Many of my friends have inquired to ask how I am doing and if I am safe. I am safe. But as many have said already, we are not doing great. Many of our brothers and sisters have been murdered and have fallen in heroic battles. Many more are still being held captive. I found myself telling some of those who called the chronology of the events as I experienced them. I was not down South on Shabbat. But I believe that if we share our story, it will give my friends a slight sense of what is going on here.
For me, it started as I was about to leave for shul on Simchat Torah morning with my two young children. We were visiting in Jerusalem. The siren sounded. We first thought it was an ambulance, but within a few seconds, we went downstairs to the “Mamad” (sheltered room) and waited the prescribed 10 minutes. Seemed a bit weird. Then we walked to Shul and spoke to some people on the way. We learned that there were rockets down south and towards Tel Aviv. We tried to Daven, but between the multiple sirens throughout the morning, we went up and down about eight times. Davening with us were some younger men, many of whom were serving in elite units and with their phones. They left relatively quickly. The rest of the day was frustratingly dreary. More rumors and news began to come in. Some Yishuvim were taken over.
Maybe the Northern border had been infiltrated as well? The streets were quiet other than young men, many in their Chag white shirts and kippot driving to get their stuff and report to their units. One of the more poignant moments in the afternoon came when we saw a young religious man in uniform and with a big duffle bag saying a tearful goodbye to his wife and young toddler. Tears flowed. I guess this is what Yom Kippur felt like in 1973.

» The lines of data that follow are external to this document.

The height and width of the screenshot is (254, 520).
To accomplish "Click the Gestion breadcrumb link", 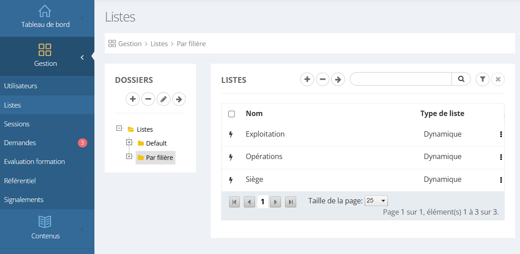I will pyautogui.click(x=130, y=44).
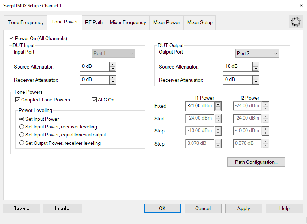Image resolution: width=307 pixels, height=224 pixels.
Task: Disable the ALC On checkbox
Action: click(95, 100)
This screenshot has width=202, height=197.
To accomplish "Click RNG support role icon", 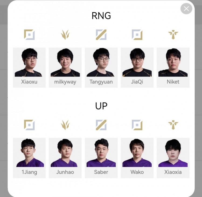I will point(173,34).
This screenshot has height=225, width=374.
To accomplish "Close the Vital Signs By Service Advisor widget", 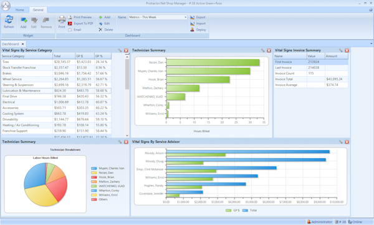I will (347, 141).
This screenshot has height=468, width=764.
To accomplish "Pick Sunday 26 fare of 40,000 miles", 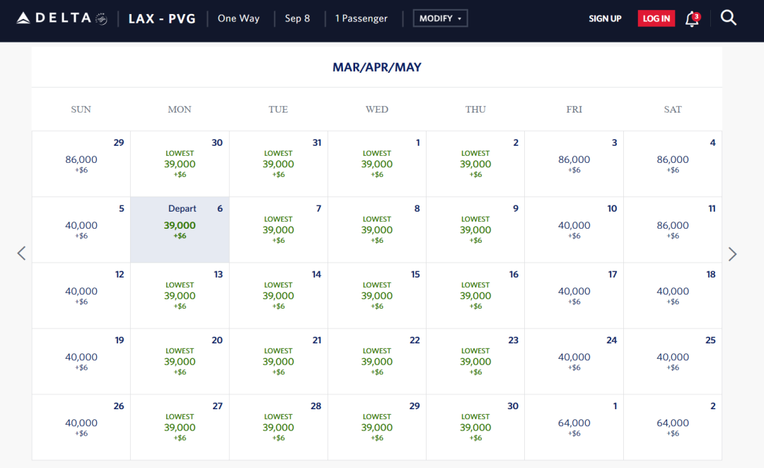I will pos(81,428).
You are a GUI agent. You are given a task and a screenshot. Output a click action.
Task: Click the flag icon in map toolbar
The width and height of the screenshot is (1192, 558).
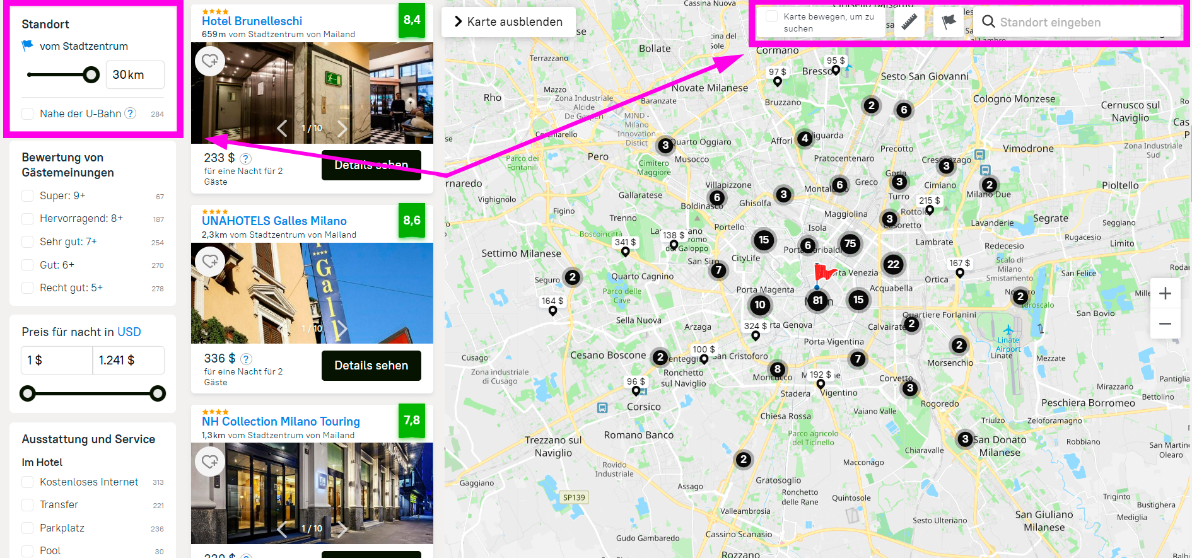click(949, 22)
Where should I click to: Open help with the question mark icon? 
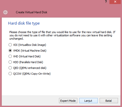[106, 2]
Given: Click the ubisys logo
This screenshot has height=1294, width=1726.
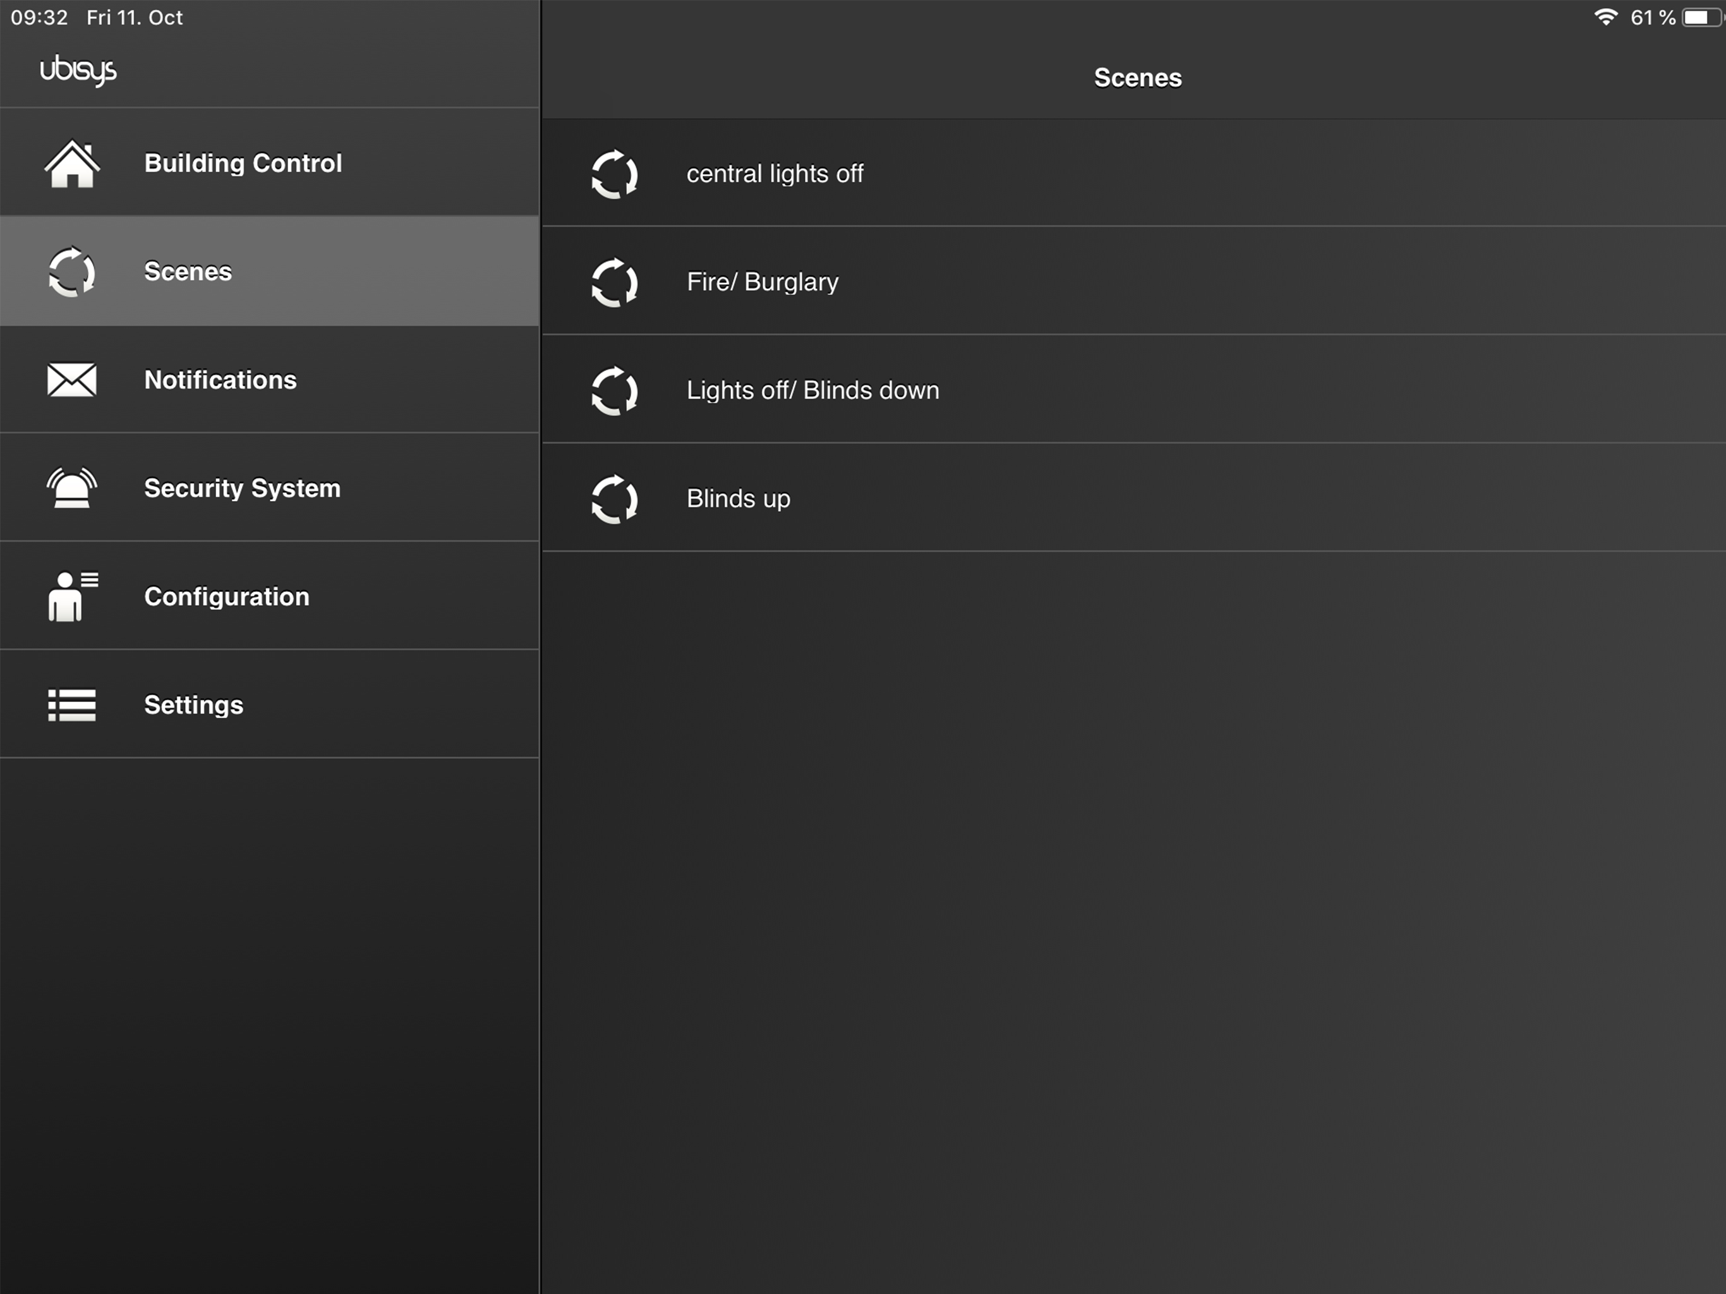Looking at the screenshot, I should (78, 70).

We also started hearing about all of the atrocities and barbaric acts committed by the Hamas infiltrators. On the local neighborhood WhatsApp group that my wife is on, usually used to ask to borrow eggs, but in these days, it has become a place to update one another on where we can volunteer or drop food off to feed our soldiers, one of our neighbors said she heard loud screaming and that someone should call the security forces to check it out. Fairly quickly, the mystery was solved. As is happening across Israel in too many homes, the neighbor of the neighbor got “the knock at the door” informing her that her daughter serving in the IDF had been killed. Tragic. Sad. Horrible.
On Sunday morning, I learned that a friend’s son had been killed. Later that day, I found out that another friend’s son was at the party and was still missing or taken captive. Anger. Frustration. How could this have happened? Many of my Gesher colleagues were called into the reserves. Some of the atrocities have hit our wider Gesher family directly, including many of our Gesher leaders.
On Monday, October 9th, I was informed of the passing of the son of my first cousin Yosef Malachi Guedalia HY”D with whom I davened on Shabbat morning. He was one of the young men who left straight to the battlefield to save those under siege. Every family in Israel is and will be affected by this in a close and personal way. He is “just one” of the hundreds who have tragically lost their lives.
We have suffered a huge blow. But we will prevail. Our resolve is strong. The number of initiatives to help one another is astonishing. Food deliveries to soldiers, taking down sukkahs for those whose husbands have been called into duty, volunteering in hospitals, and the list goes on. The number of stories I have heard of people flying home from their holiday vacations to join their units is inspiring. My good friend’s son who was touring Indonesia flew back via Dubai and was on his base with his unit within two hours of landing back in Israel.
As everyone in this war is directly effected by what’s going on, Gesher has decided to use our social media platforms to highlight some of the volunteer efforts taking place and thereby help strengthen morale and uplift the spirits of all of us. The campaign highlights an effort to feed the soldiers called up to battle through an organization called GrillingForIDF.
After I shared the above post on social media, I got a call from the owner of Aqua Kef near the Kinneret, who saw the post and asked if I knew the individuals behind the effort. He said, that he had to close his premises down a few weeks early and was “stuck” with frozen meat and he’d love to donate it to them. So I put them in touch, and the next day his hundreds of pounds of hamburgers and chicken are no longer frozen. They have been grilled and delivered to soldiers on the front lines.
As the war continues and the names of the fallen have been released, it’s clear that everyone in Israel has been affected in a very direct way. The numbers make it hard to fathom. I debated how to convey some of the feelings going on here with all of you, and I am not sure there is a correct way.
As much as we can, I believe it’s important to learn about the lives of those who have passed away. In parallel, thousands of volunteer initiatives are happening from the ground up, which is heartwarming. We have decided to start a campaign to highlight some of these on our Facebook page, as we have found them to be inspiring and uplifting.
Nothing! Nothing can break our resolve. We know how to argue with one another internally, but don’t mistake that for our ability to come together and fight a common, barbaric enemy. We will win this war. We will win it together. The messages of support I have received from all of our friends and family across the world mean so much to me and to us.
Our strength lies in our unity! Am Yisrael chai. We will prevail, together.